The City and Surprise Valley argue that § 1001 does not apply because the statute "is on its face limited to construction of new extensions and is therefore inapplicable to the facts of this case." [Appellee's Red Brief at 35] We reject this argument, however, because the PUC has repeatedly applied § 1001 in cases involving activities other than physical construction. See, e.g., In re: Pacific Bell, 1990 WL 482308, 1990 Cal. PUC LEXIS 681, * 40 (utilities required to file for approval of service extension under § 1001); In re: Linkatel, Inc., 1989 WL 406031, 1989 Cal. PUC LEXIS 605, * 1 (operation as reseller of telephone service subject to § 1001 approval); In re: Truckee-Donner Public Utility District, 21 CPUC2d 197, 1987 WL 245321, 1987 Cal. PUC LEXIS 739, * 14-15 (extension of public utility service area requires § 1001 approval); In re: Southern Pacific Communications Co., 1975 WL 22219 1975 Cal. PUC LEXIS 208: 7 8 CPUC 123 (rejecting petitioner's argument that § 1001 regulates construction but not operations as "invitation to partial deregulation and general confusion").

Surprise Valley cannot operate the facilities without receiving approval from the PUC. To this date, Surprise Valley has not applied for such approval. The City has conceded that it cannot or will not operate the facilities on its own. Thus, until such time as Surprise Valley receives PUC approval to operate the facilities, it is unclear whether the City would be able to achieve the desired public use--lower power rates.

Because the district court failed to consider the requirement of PUC approval in determining that the public use had been met, we vacate the judgment of condemnation, and remand the case to the district court to determine whether a valid public use exists in light of the lack of PUC approval for Surprise Valley's operation of the facilities.

The City's cross-appeal alleges that the litigation expenses awarded to Pacific regarding the deleted facilities and the underbuild were not reasonably and necessarily incurred, or would have been incurred irrespective of the modification in the condemnation action.
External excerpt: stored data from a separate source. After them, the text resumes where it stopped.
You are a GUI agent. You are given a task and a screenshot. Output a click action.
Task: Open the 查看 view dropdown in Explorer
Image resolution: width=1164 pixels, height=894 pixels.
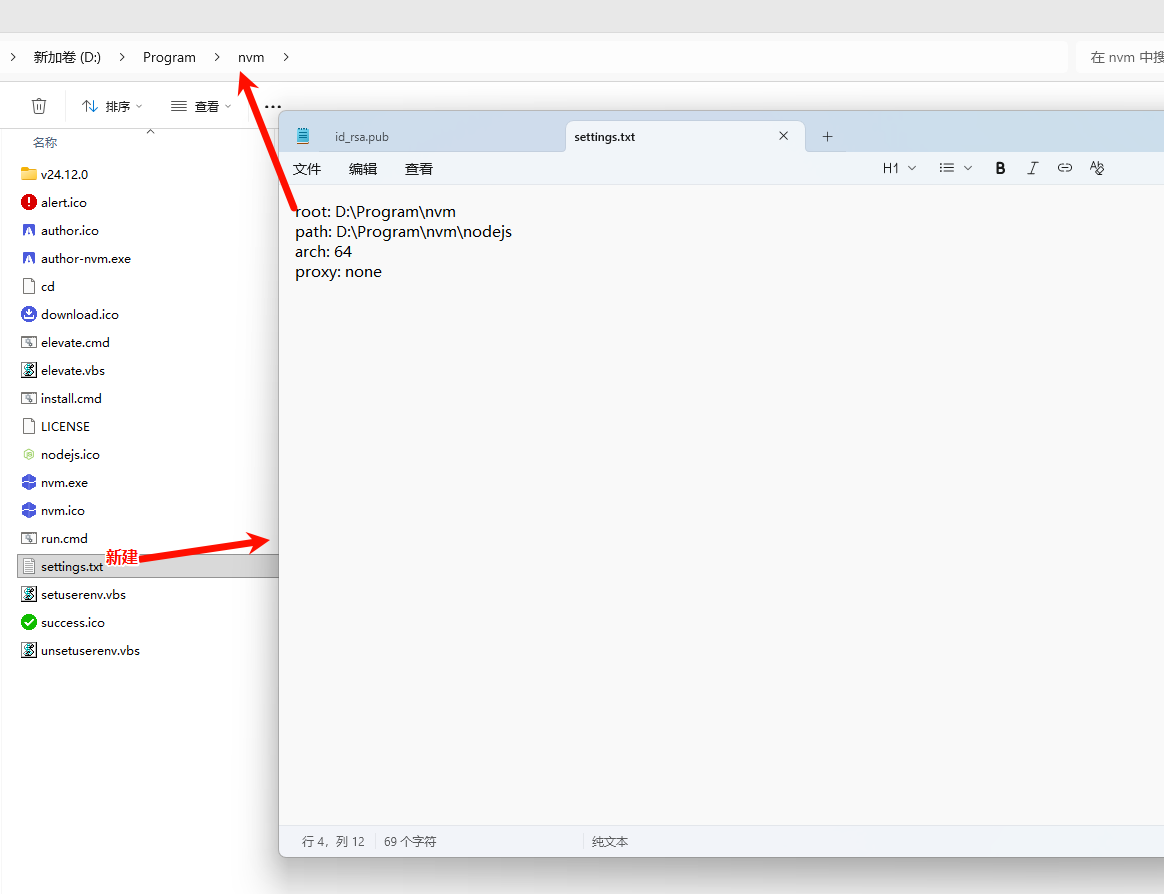(201, 106)
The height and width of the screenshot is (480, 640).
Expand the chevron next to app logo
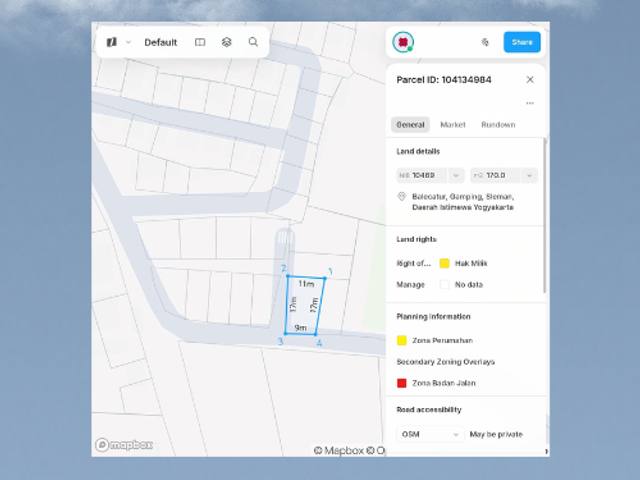[x=128, y=42]
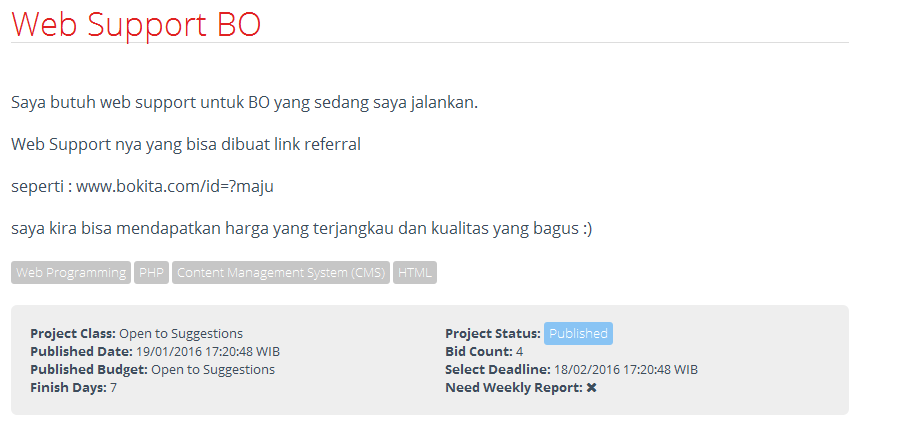
Task: Click the sentence about link referral
Action: click(x=186, y=144)
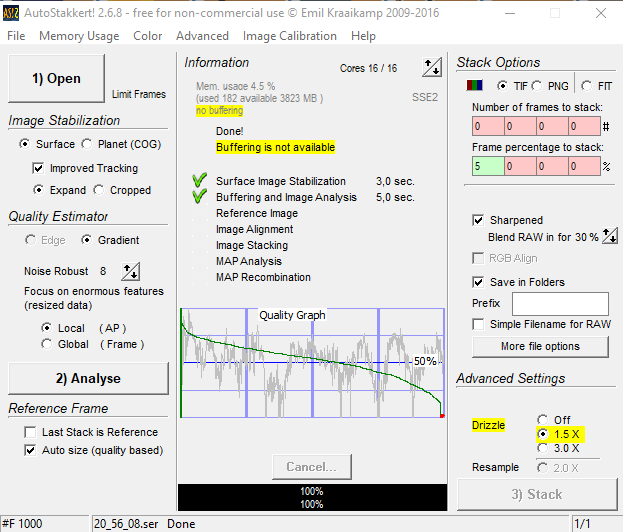The height and width of the screenshot is (532, 623).
Task: Enable the Planet (COG) stabilization option
Action: (x=87, y=144)

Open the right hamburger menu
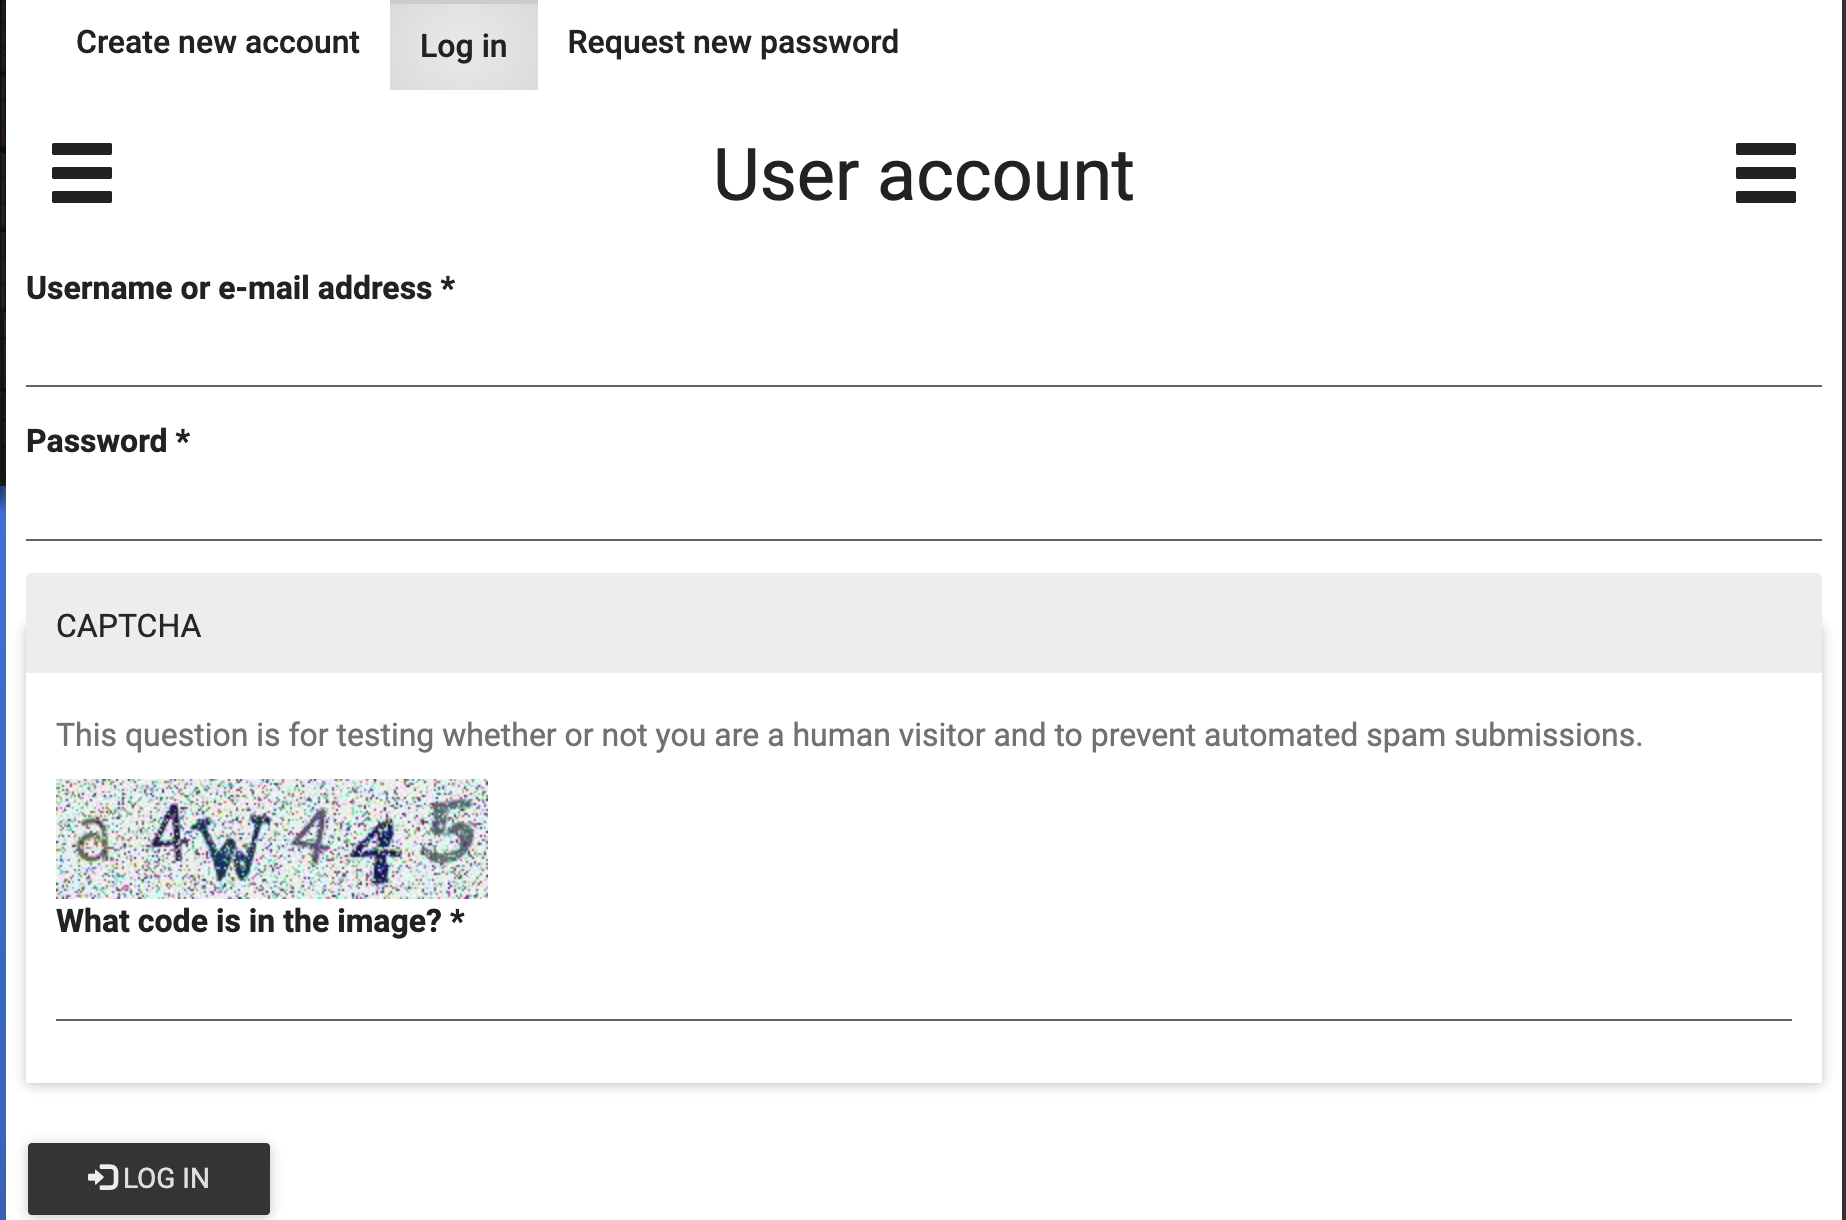click(x=1765, y=173)
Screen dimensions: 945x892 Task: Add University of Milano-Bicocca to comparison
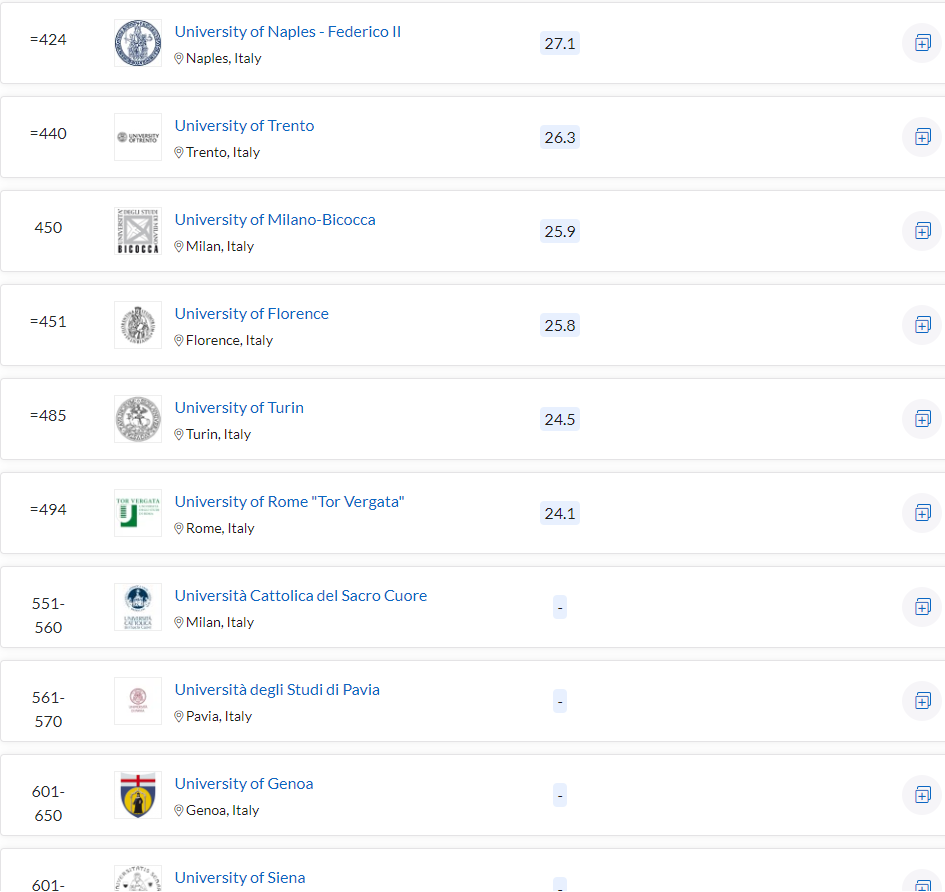coord(922,231)
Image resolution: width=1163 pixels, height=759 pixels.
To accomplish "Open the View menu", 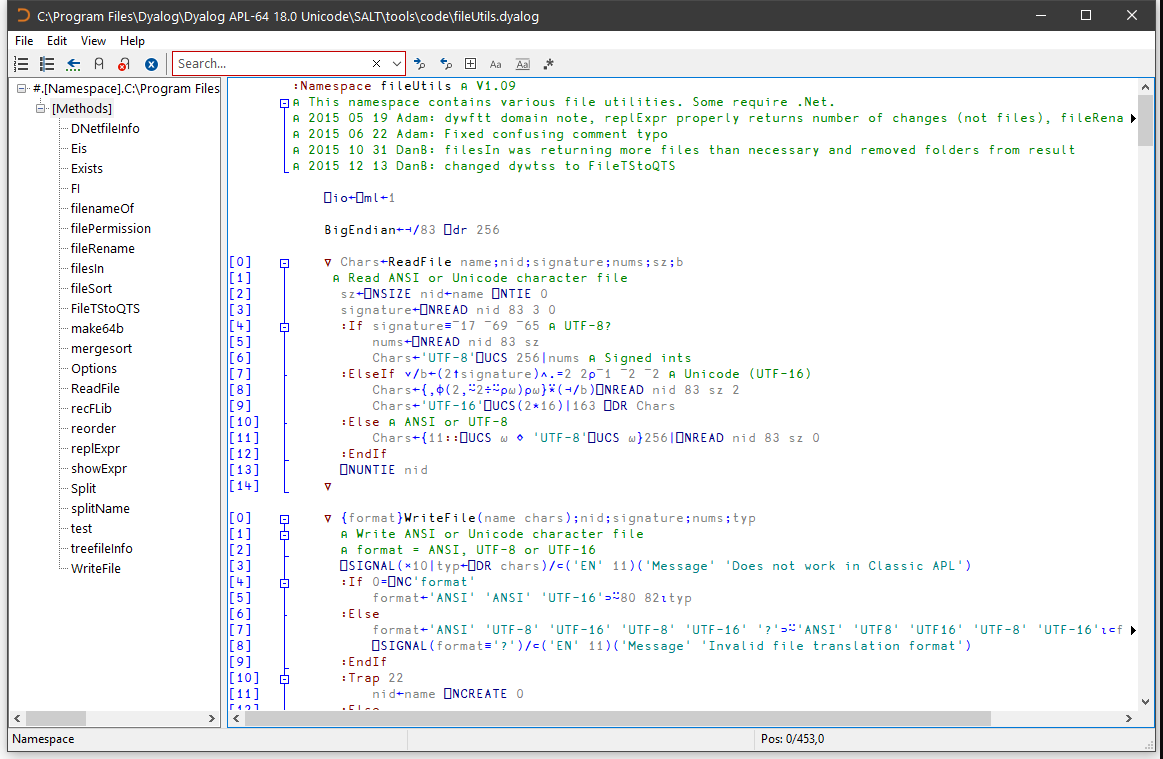I will [93, 41].
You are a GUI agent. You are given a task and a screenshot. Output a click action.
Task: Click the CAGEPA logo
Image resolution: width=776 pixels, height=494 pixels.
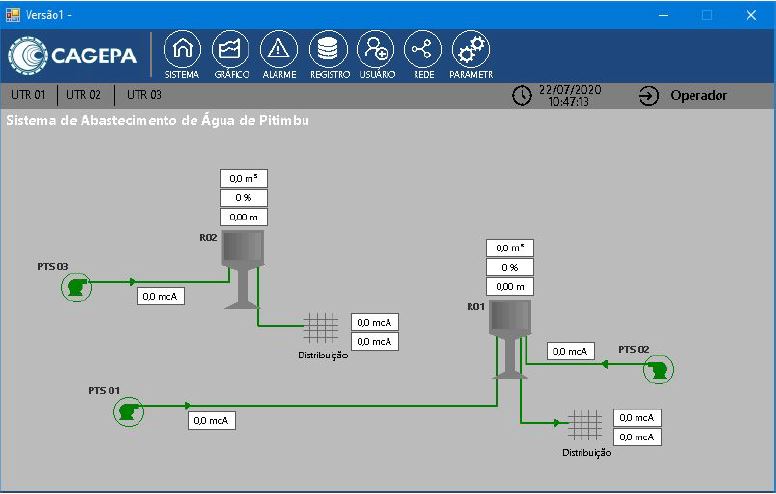pyautogui.click(x=73, y=56)
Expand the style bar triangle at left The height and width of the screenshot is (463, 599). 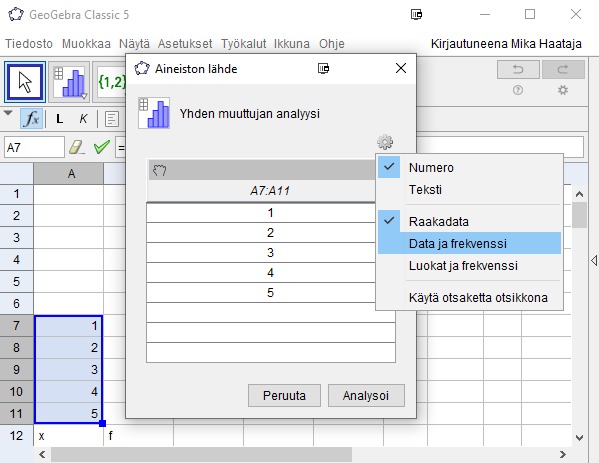8,113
Because we vacate the district court's decision as to the eminent domain claim and remand for further consideration of the effect of PUC jurisdiction, we also remand the issue of attorney and expert fees for further consideration by the district court.

VACATED AND REMANDED.

 *

This disposition is not appropriate for publication and may not be cited to or by the courts of this circuit except as provided by Circuit Rule 36-3

 1

The term underbuild refers to distribution lines which are attached to transmission poles under transmission lines, rather than being attached to separate transmission poles. Because the City seeks to retain the underbuild attached to the facilities it is condemning, Pacific will incur severance damages in having to build new distribution lines for the facilities it is retaining

 2

In this case, Pacificorp Maine (the same corporation which is the appellant in the case before us) sought PUC approval for a change in corporate structure under § 854. Before the change, Pacificorp was a corporation organized in Maine and doing business in a variety of states, including California. Utah Power & Light Company was apparently incorporated in Utah, and doing business in Utah, Idaho and Wyoming. The two corporations were merged into Pacificorp Oregon, a corporation incorporated in Oregon and doing business in all the states in which the two prior corporations operated

If the City's theory about the restricted application of § 854 was correct, PUC approval of the change in structure would have been unnecessary, because neither corporation was incorporated and doing business in California.

The change in structure of Pacific's parent company has no effect on the current litigation.